Skip to content

libscran/scran_graph_cluster

Repository files navigation

Graph-based clustering for single-cell data

Unit tests Documentation Codecov

Overview

This repository implements functions for construction and clustering of a nearest-neighbor graph created from single-cell data. Each node in the graph is a cell where edges are formed between neighboring cells in expression space, thus allowing us to identify communities of closely-related cells. The code itself was originally derived from the scran R package, been factored out into a separate C++ library for easier re-use.

Quick start

Given a column-major array of cell coordinates (typically in some low-dimensional space), we can construct a shared nearest-neighbor (SNN) graph from each cell's list of neighbors:

#include "scran_graph_cluster/scran_graph_cluster.hpp"

size_t ncells = 1000;
size_t ndims = 100;
std::vector<double> coordinates(ndims * ncells);
// Fill it with some coordinates...

auto built = scran_graph_cluster::build_snn_graph(
    ndims,
    ncells,
    coordinates.data(),
    knncolle::VptreeBuilder<>(),
    scran_graph_cluster::BuildSnnGraphOptions()
);

auto graph = scran_graph_cluster::convert_to_graph(built);
const auto& weights = built.weights; // edge weights

We perform community detection via some convenience wrappers around the igraph library:

scran_graph_cluster::ClusterMultilevelOptions mlopt;
auto mlres = scran_graph_cluster::cluster_multilevel(graph, weights, mlopt);
mlres.membership; // cluster assignments for each cell.

scran_graph_cluster::ClusterWalktrapOptions wkopt;
auto mlres = scran_graph_cluster::cluster_walktrap(graph, weights, wkopt);
wkres.membership; // cluster assignments for each cell.

Check out the reference documentation for more details.

Building projects

CMake with FetchContent

If you're using CMake, you just need to add something like this to your CMakeLists.txt:

include(FetchContent)

- _LISTED ENTRIES_:
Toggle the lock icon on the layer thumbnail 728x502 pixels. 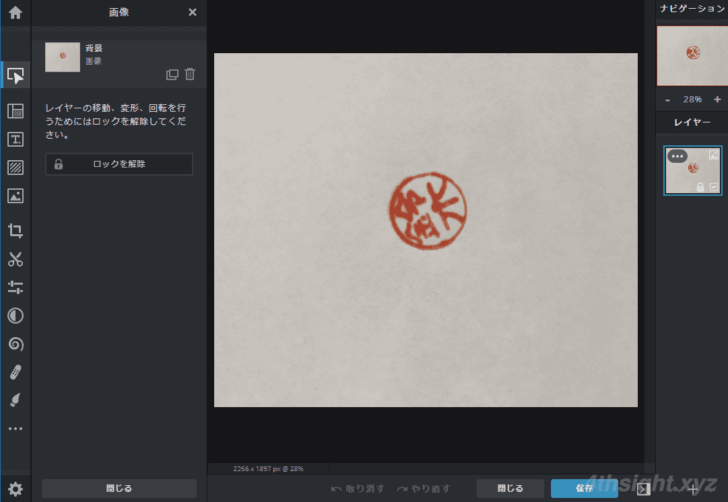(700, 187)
==
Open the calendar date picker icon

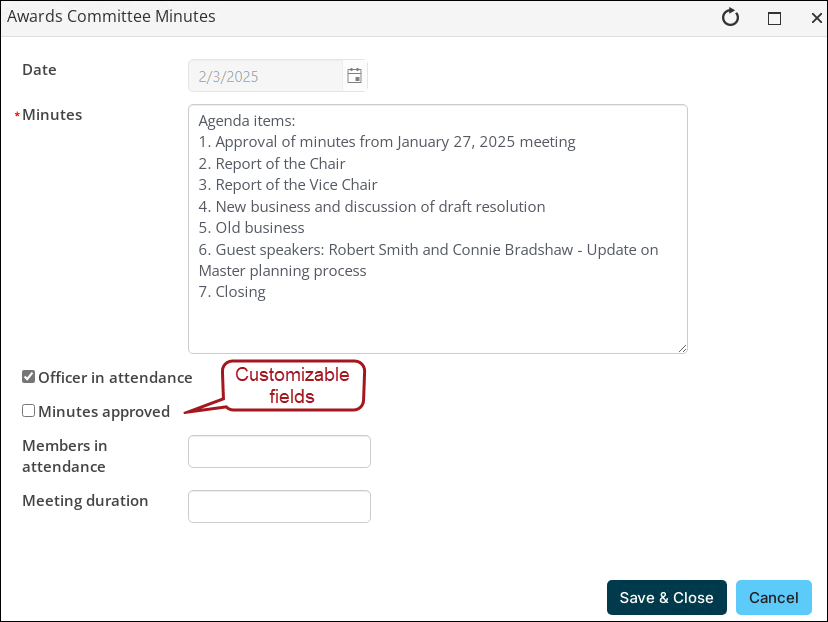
==
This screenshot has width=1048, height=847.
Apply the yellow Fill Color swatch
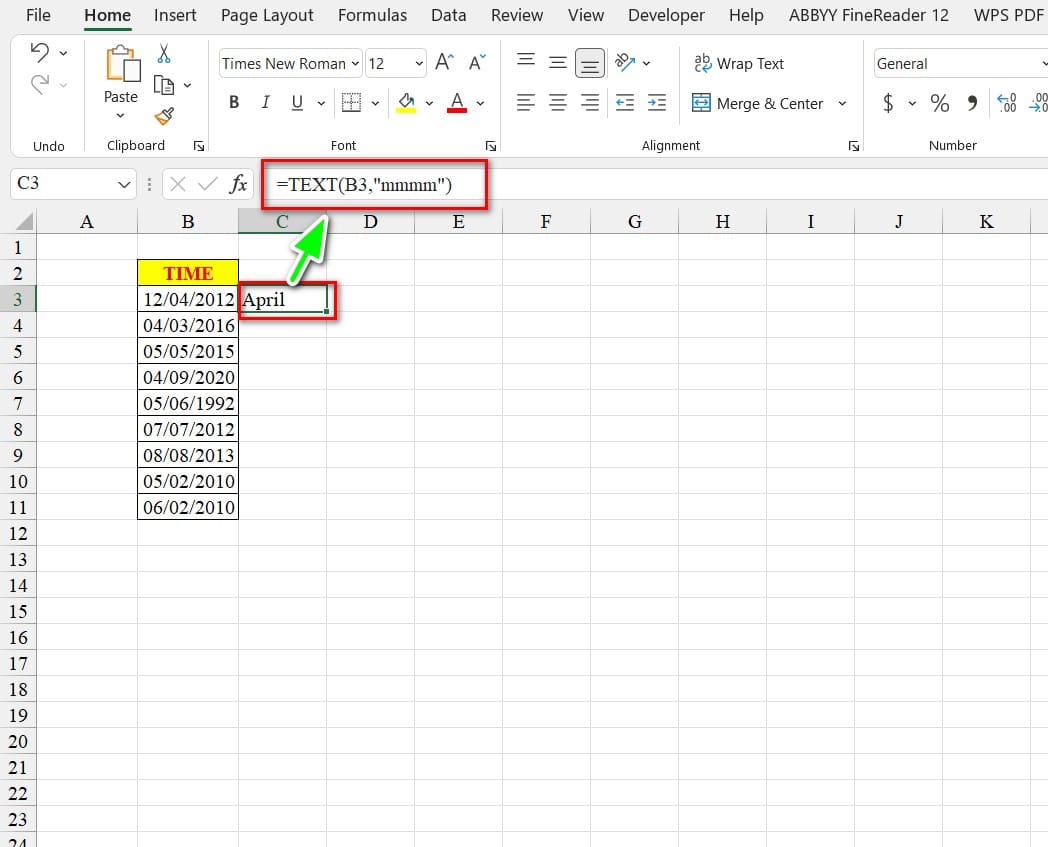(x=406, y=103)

- _REQUIREMENT 1_:
Answer these questions from the graph-based clustering text:
(a) What does each node in the graph represent?
(b) Which library are the community detection functions convenience wrappers around?
(c) Which R package was the code originally derived from?
- _REQUIREMENT 2_:
Supply the next part of the graph-based clustering text, starting right after its last line.
The listing is separate material and has nothing to do with the graph-based clustering text.

- _RESPONSE BOX 1_:
(a) Each node is a cell.
(b) The igraph library.
(c) The scran R package.

- _RESPONSE BOX 2_:
FetchContent_Declare(
  scran_graph_cluster
  GIT_REPOSITORY https://github.com/libscran/scran_graph_cluster
  GIT_TAG master # or any version of interest
)

FetchContent_MakeAvailable(scran_graph_cluster)

Then you can link to scran_graph_cluster to make the headers available during compilation:

# For executables:
target_link_libraries(myexe libscran::scran_graph_cluster)

# For libaries
target_link_libraries(mylib INTERFACE libscran::scran_graph_cluster)

This will fetch all external dependencies except for igraph, which should already be installed and available via find_package(). Users can set the SCRAN_GRAPH_CLUSTER_FIND_IGRAPH option to disable igraph discovery (e.g., to supply a custom igraph installation), in which case they will need to link to igraph manually in their target_link_libraries() call.

CMake with find_package()

find_package(libscran_scran_graph_cluster CONFIG REQUIRED)
target_link_libraries(mylib INTERFACE libscran::scran_graph_cluster)

To install the library, use:

mkdir build && cd build
cmake .. -DSCRAN_GRAPH_CLUSTER_TESTS=OFF
cmake --build . --target install

By default, this will use FetchContent to fetch all external dependencies. If you want to install them manually, use -DSCRAN_GRAPH_CLUSTER_FETCH_EXTERN=OFF. See the tags in extern/CMakeLists.txt to find compatible versions of each dependency. Again, igraph is assumed to be installed and available via find_package().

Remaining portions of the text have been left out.